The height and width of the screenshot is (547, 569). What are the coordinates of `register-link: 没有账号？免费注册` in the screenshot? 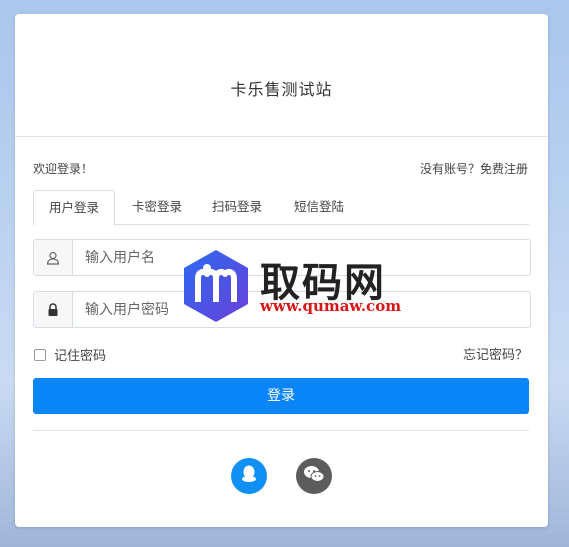 It's located at (474, 168).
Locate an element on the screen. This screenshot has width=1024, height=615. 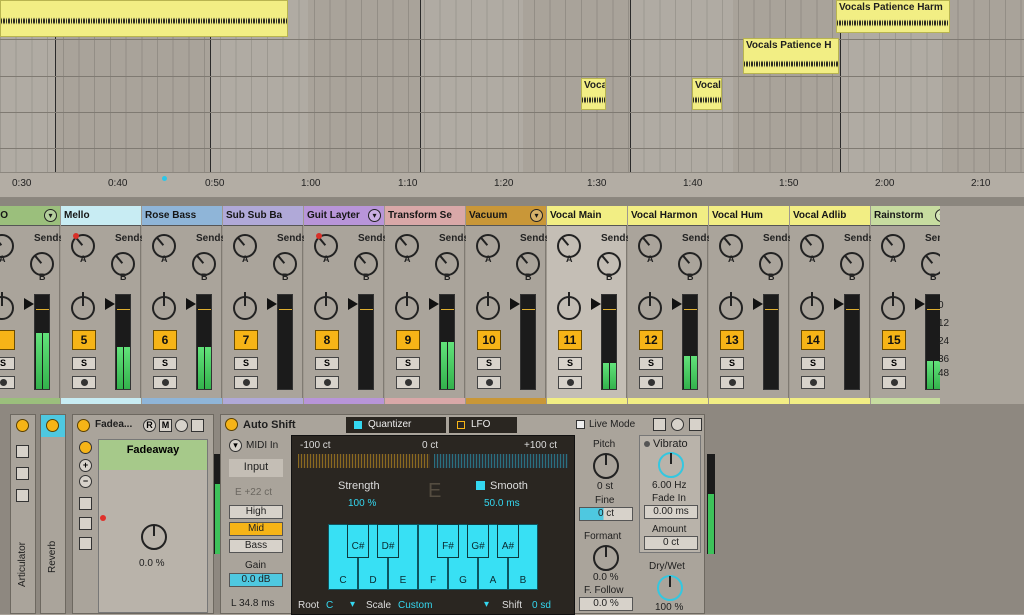
mixer-strip: eat O ▾ Sends A B S is located at coordinates (32, 305).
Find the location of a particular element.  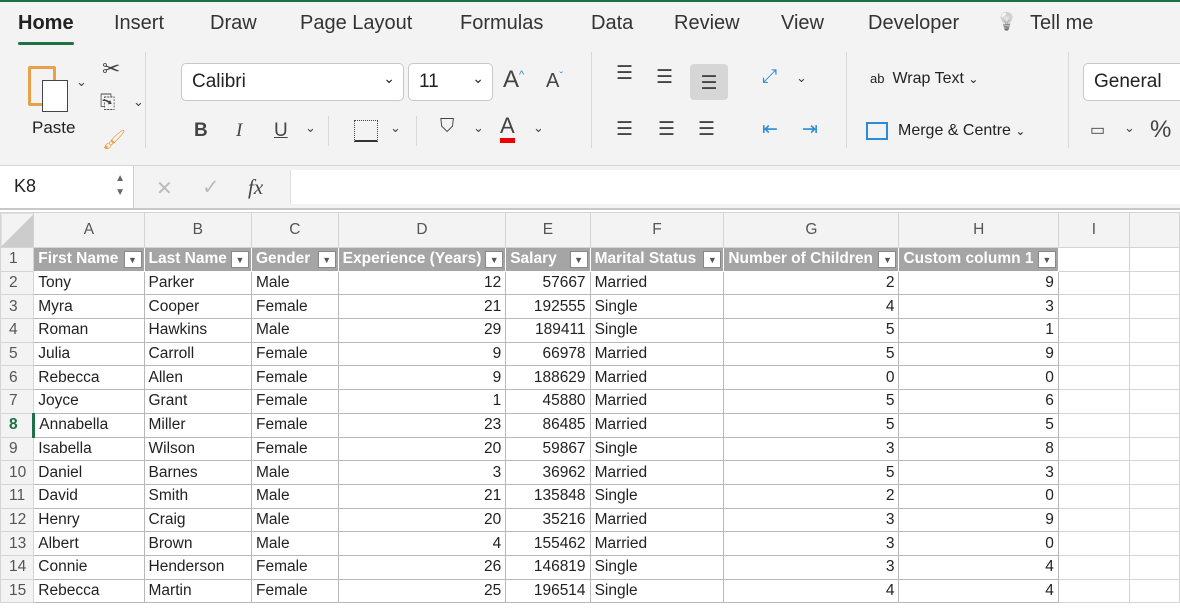

cell: 192555 is located at coordinates (548, 307).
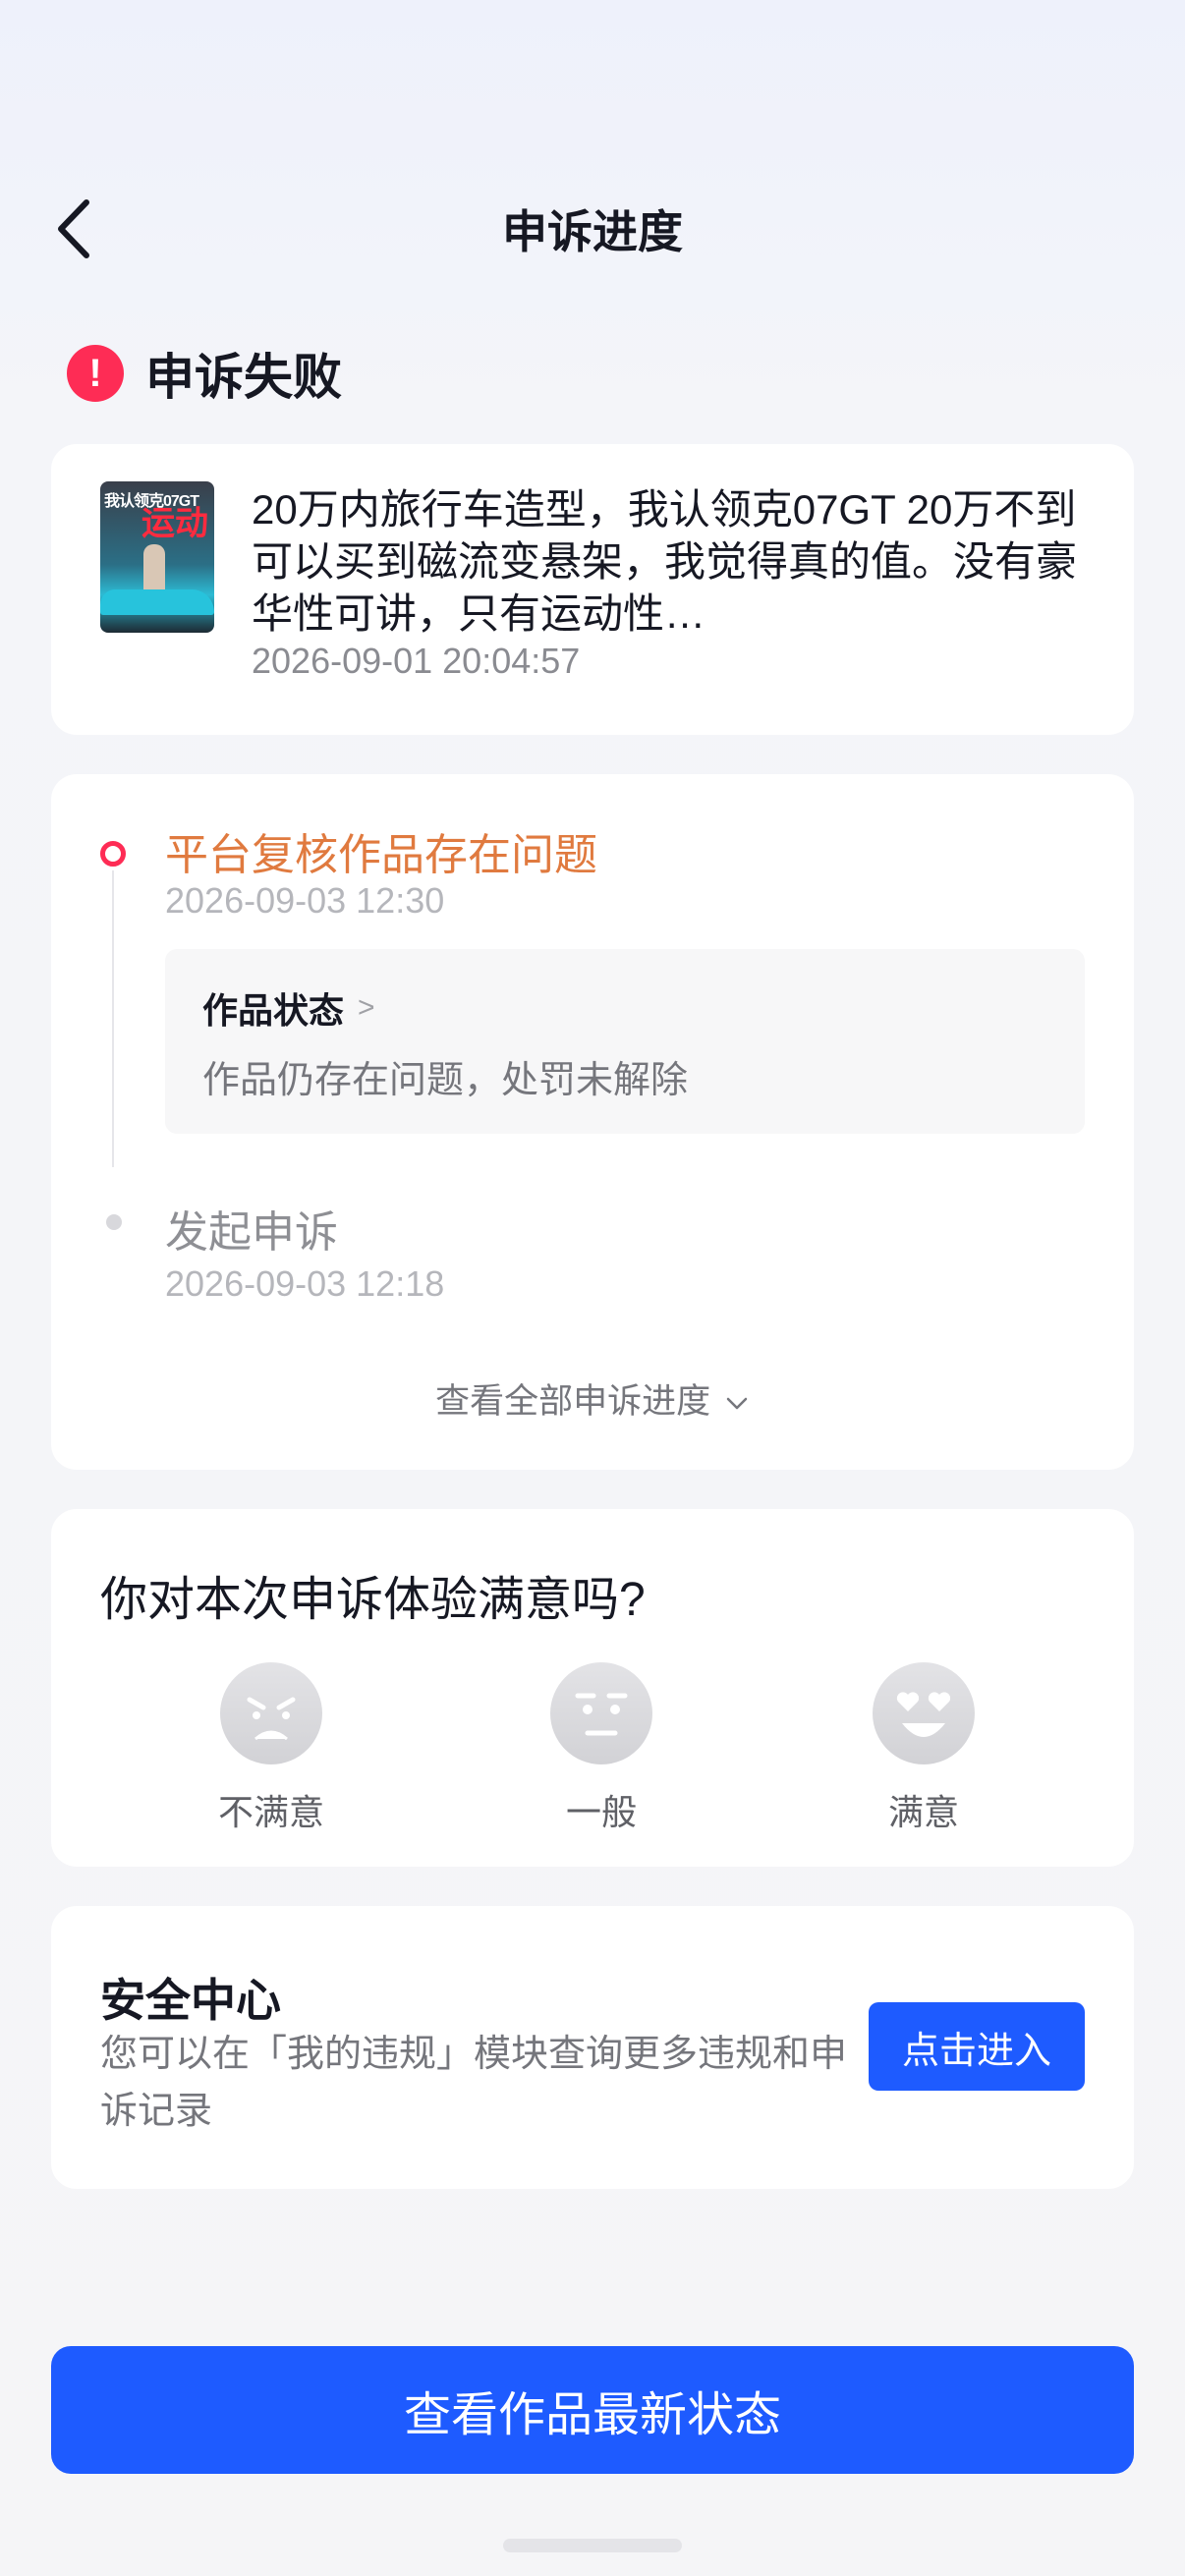  What do you see at coordinates (474, 2083) in the screenshot?
I see `safety-desc: 您可以在「我的违规」模块查询更多违规和申诉记录` at bounding box center [474, 2083].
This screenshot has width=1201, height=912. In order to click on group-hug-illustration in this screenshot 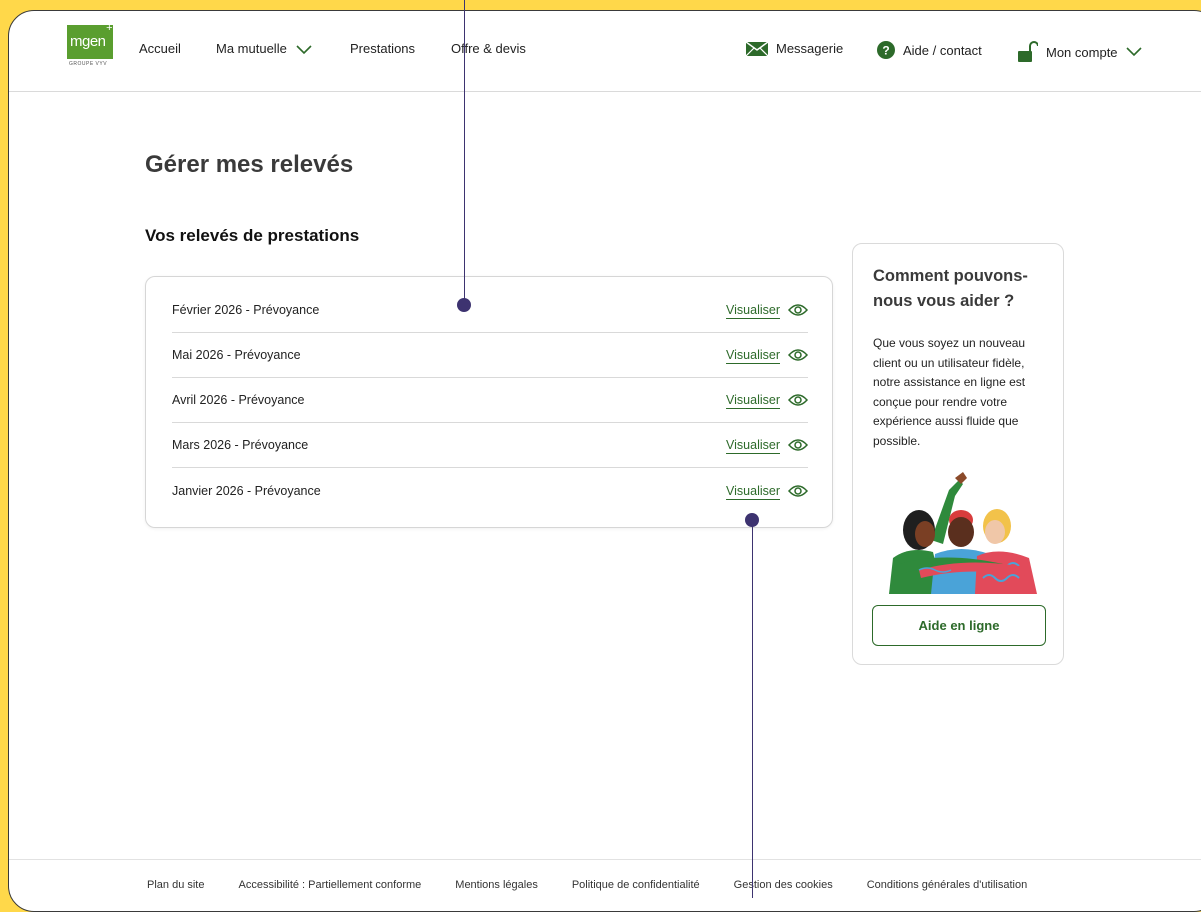, I will do `click(963, 533)`.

* [Work instruction] Retype the rows above between the lines holding "Locate an element" and "center [474, 2083].", inclusive, leaving out the pictures.

* [Task result]
Locate an element on the screen. This screenshot has width=1024, height=615. 
mixer-strip: eat O ▾ Sends A B S is located at coordinates (32, 305).
Find the location of a particular element.  

cell: 192555 is located at coordinates (548, 307).
  What do you see at coordinates (474, 2083) in the screenshot?
I see `safety-desc: 您可以在「我的违规」模块查询更多违规和申诉记录` at bounding box center [474, 2083].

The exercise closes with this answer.